Stated exercise:
Copy the items word for word, from the first line through the line that holds "click(121, 288)", including both.

Data listing:
■ ■ ■ ■ ■ ■ ■

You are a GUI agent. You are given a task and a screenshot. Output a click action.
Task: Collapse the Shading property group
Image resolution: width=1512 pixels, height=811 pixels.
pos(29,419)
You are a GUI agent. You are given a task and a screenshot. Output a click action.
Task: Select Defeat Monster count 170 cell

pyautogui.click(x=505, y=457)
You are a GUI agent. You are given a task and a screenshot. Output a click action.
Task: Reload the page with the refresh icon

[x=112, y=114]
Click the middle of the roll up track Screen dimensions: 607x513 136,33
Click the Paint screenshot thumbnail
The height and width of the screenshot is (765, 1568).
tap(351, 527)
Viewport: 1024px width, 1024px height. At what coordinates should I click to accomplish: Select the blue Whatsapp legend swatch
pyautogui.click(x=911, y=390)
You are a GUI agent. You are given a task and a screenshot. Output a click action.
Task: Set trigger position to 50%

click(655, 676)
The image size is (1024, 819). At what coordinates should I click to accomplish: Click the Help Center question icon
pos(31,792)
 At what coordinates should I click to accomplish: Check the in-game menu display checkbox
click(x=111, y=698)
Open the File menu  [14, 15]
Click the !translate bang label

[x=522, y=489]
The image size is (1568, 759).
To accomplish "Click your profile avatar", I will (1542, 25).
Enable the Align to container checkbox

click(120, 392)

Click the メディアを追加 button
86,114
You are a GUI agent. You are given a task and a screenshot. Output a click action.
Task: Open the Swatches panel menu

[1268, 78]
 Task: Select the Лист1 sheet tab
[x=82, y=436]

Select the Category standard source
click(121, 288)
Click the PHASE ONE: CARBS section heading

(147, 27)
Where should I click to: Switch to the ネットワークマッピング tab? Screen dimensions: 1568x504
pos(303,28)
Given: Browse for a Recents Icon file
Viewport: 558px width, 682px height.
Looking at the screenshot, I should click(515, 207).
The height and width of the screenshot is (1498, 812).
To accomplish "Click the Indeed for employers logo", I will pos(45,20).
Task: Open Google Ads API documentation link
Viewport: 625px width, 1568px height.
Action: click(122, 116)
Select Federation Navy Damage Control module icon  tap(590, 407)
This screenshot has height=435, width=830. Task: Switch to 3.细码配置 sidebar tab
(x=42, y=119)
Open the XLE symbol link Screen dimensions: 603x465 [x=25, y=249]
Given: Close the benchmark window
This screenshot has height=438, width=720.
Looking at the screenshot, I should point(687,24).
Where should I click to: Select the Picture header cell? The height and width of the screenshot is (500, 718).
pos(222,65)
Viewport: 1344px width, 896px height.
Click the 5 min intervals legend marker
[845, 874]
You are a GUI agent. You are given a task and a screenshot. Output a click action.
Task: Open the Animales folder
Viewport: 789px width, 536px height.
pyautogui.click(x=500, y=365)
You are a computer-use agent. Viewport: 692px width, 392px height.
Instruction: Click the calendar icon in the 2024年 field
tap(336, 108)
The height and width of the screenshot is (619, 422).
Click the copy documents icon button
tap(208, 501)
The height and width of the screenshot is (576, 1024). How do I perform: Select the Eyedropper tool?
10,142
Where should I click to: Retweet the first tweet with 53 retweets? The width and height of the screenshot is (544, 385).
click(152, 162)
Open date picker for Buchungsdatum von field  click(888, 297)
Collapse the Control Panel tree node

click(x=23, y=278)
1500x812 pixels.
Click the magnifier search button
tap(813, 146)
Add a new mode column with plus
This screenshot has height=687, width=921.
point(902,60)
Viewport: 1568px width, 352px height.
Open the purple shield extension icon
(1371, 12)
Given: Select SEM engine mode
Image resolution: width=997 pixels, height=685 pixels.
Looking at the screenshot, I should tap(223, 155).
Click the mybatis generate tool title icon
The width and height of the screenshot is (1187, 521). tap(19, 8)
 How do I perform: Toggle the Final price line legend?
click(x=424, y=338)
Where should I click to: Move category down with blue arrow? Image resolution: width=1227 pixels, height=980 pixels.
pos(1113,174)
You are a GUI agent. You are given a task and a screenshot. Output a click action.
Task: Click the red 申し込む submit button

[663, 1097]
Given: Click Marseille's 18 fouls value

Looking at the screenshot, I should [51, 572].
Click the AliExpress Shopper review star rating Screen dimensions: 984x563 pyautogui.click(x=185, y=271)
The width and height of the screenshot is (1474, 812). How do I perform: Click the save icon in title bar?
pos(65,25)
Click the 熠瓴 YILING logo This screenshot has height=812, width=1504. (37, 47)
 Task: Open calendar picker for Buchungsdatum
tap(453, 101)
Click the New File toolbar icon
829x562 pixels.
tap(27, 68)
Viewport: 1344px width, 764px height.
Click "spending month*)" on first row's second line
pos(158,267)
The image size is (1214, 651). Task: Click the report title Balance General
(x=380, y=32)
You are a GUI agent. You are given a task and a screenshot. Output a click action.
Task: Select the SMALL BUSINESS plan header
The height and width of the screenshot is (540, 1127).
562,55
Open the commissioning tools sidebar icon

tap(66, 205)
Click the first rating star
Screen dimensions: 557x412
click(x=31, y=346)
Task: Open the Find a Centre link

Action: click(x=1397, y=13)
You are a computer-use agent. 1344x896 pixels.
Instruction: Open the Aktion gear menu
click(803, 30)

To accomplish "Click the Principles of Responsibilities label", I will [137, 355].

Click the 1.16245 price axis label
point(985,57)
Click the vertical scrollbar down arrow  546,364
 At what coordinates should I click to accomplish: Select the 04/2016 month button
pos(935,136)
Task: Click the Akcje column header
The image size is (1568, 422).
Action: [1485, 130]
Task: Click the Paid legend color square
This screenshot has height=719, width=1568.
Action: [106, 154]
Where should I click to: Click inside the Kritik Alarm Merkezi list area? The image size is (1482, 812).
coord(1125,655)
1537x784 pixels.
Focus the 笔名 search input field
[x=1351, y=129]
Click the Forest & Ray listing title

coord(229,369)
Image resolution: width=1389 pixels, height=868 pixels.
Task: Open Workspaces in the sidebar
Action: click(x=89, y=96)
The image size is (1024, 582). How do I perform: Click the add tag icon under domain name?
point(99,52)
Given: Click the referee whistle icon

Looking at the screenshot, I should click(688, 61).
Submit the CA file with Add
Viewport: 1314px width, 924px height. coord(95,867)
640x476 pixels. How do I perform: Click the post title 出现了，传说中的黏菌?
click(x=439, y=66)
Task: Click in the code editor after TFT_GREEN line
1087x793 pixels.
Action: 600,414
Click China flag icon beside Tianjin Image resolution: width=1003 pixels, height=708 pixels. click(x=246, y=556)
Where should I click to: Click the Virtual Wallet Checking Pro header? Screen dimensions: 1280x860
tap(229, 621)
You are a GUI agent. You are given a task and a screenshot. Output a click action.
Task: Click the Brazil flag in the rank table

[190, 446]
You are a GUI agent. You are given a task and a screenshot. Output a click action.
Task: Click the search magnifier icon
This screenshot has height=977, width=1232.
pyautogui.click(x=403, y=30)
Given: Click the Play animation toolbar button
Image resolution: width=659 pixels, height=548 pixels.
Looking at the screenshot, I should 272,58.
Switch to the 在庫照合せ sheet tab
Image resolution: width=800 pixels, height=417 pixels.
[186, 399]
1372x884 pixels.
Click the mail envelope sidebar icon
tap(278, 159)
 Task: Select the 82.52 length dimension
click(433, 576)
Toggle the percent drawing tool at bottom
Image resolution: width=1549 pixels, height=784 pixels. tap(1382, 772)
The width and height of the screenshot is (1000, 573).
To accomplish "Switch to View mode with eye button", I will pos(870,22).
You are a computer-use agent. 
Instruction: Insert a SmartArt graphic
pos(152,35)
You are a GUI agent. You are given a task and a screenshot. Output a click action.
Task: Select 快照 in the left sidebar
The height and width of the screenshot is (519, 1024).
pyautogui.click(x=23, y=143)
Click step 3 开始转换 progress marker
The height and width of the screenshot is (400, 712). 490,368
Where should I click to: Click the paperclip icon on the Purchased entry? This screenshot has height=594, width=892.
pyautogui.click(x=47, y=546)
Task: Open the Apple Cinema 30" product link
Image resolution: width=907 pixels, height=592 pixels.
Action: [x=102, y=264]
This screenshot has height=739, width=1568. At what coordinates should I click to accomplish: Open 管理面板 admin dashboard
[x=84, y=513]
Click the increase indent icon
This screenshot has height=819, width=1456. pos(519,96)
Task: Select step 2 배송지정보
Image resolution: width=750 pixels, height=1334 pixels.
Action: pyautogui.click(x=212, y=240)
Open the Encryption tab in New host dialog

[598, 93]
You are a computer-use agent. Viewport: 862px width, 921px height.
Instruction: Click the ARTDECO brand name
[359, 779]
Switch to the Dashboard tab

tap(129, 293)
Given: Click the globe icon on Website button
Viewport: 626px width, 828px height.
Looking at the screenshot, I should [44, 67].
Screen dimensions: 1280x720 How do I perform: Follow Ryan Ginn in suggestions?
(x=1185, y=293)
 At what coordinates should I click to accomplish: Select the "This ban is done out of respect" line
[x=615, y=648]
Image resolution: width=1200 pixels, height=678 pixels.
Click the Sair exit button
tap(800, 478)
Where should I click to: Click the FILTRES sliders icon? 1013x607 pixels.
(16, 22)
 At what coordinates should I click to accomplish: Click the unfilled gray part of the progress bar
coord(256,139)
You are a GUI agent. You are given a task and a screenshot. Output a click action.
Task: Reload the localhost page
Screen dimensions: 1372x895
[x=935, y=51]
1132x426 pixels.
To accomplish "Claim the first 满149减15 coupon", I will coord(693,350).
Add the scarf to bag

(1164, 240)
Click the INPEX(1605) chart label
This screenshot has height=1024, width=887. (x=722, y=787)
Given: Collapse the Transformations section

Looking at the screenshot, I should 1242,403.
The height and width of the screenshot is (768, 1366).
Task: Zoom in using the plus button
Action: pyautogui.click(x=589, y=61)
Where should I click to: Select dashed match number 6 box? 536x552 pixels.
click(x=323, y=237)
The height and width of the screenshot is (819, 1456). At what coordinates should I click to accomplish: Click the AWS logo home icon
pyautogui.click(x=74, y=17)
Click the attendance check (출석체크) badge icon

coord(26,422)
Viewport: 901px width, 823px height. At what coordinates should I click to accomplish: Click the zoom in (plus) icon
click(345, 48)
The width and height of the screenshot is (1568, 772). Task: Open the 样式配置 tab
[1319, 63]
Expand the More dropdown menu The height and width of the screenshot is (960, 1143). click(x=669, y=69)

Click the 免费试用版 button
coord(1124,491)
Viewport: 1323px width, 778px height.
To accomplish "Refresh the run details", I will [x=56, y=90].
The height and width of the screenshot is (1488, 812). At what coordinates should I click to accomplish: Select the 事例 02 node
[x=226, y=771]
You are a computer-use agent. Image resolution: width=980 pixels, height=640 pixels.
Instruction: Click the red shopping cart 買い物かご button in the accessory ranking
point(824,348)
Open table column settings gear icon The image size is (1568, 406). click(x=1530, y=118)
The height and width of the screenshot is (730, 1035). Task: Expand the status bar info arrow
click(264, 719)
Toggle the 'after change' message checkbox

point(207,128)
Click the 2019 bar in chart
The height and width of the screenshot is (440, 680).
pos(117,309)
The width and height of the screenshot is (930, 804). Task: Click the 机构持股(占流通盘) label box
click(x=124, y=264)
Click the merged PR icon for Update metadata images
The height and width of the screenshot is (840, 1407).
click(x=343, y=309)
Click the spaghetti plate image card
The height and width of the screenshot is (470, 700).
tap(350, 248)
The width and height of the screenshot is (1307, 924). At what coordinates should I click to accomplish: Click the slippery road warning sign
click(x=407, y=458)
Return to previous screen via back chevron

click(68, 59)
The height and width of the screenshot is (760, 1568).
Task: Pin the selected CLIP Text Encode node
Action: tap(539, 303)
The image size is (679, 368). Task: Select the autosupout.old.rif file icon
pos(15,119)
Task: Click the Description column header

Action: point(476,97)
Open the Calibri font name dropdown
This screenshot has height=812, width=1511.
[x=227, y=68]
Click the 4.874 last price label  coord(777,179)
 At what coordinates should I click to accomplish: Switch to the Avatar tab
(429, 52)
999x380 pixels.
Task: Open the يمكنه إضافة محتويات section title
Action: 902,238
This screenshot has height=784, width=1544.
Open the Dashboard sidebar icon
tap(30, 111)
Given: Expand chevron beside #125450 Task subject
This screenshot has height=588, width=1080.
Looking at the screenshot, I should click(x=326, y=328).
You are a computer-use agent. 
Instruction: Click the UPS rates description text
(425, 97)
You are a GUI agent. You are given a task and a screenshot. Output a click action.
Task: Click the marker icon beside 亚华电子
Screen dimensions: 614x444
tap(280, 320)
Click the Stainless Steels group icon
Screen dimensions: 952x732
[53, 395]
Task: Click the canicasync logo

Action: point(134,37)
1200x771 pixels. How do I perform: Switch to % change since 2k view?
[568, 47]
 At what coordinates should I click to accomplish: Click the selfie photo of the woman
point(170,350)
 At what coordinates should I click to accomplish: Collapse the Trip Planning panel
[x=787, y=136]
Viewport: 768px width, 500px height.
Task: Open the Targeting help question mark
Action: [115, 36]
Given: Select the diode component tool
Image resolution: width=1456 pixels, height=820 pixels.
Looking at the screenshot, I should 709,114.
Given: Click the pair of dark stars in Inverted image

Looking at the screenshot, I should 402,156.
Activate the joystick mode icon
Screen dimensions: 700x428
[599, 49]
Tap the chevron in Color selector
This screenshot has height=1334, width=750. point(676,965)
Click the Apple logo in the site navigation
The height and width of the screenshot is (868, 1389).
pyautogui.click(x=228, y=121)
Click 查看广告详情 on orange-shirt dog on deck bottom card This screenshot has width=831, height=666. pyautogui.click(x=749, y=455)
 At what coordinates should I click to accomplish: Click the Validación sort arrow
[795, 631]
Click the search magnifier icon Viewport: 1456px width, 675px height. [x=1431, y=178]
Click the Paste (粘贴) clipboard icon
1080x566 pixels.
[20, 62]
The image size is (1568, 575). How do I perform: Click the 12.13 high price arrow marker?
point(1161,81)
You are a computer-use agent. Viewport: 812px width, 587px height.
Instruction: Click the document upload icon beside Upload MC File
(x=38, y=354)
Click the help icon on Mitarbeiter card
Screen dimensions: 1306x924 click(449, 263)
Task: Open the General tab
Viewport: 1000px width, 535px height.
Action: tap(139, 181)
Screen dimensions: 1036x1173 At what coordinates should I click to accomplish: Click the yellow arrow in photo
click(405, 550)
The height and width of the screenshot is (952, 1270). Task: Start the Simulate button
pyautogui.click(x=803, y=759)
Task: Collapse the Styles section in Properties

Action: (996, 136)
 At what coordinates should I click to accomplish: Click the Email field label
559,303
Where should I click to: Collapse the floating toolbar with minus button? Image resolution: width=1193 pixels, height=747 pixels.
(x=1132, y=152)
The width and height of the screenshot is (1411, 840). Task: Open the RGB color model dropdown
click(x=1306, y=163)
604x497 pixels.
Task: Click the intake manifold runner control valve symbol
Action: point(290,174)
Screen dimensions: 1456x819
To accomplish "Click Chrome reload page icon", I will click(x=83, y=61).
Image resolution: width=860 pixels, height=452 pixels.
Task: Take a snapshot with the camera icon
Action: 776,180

■ ■ ■ ■ ■ ■ ■

Solution below:
You are a GUI agent. You are given a task and a screenshot. Output a click action.
Task: Collapse the Shading property group
Image resolution: width=1512 pixels, height=811 pixels.
pos(29,419)
You are a GUI agent. You are given a task and a screenshot. Output a click action.
Task: Select Defeat Monster count 170 cell

pyautogui.click(x=505, y=457)
You are a GUI agent. You are given a task and a screenshot. Output a click action.
Task: Reload the page with the refresh icon

[x=112, y=114]
Click the middle of the roll up track Screen dimensions: 607x513 136,33
Click the Paint screenshot thumbnail
The height and width of the screenshot is (765, 1568).
tap(351, 527)
Viewport: 1024px width, 1024px height. At what coordinates should I click to accomplish: Select the blue Whatsapp legend swatch
pyautogui.click(x=911, y=390)
You are a GUI agent. You are given a task and a screenshot. Output a click action.
Task: Set trigger position to 50%

click(655, 676)
The image size is (1024, 819). At what coordinates should I click to accomplish: Click the Help Center question icon
pos(31,792)
 At what coordinates should I click to accomplish: Check the in-game menu display checkbox
click(x=111, y=698)
Open the File menu  [14, 15]
Click the !translate bang label

[x=522, y=489]
The image size is (1568, 759).
To accomplish "Click your profile avatar", I will (1542, 25).
Enable the Align to container checkbox

click(120, 392)

Click the メディアを追加 button
86,114
You are a GUI agent. You are given a task and a screenshot. Output a click action.
Task: Open the Swatches panel menu

[1268, 78]
 Task: Select the Лист1 sheet tab
[x=82, y=436]

Select the Category standard source
click(121, 288)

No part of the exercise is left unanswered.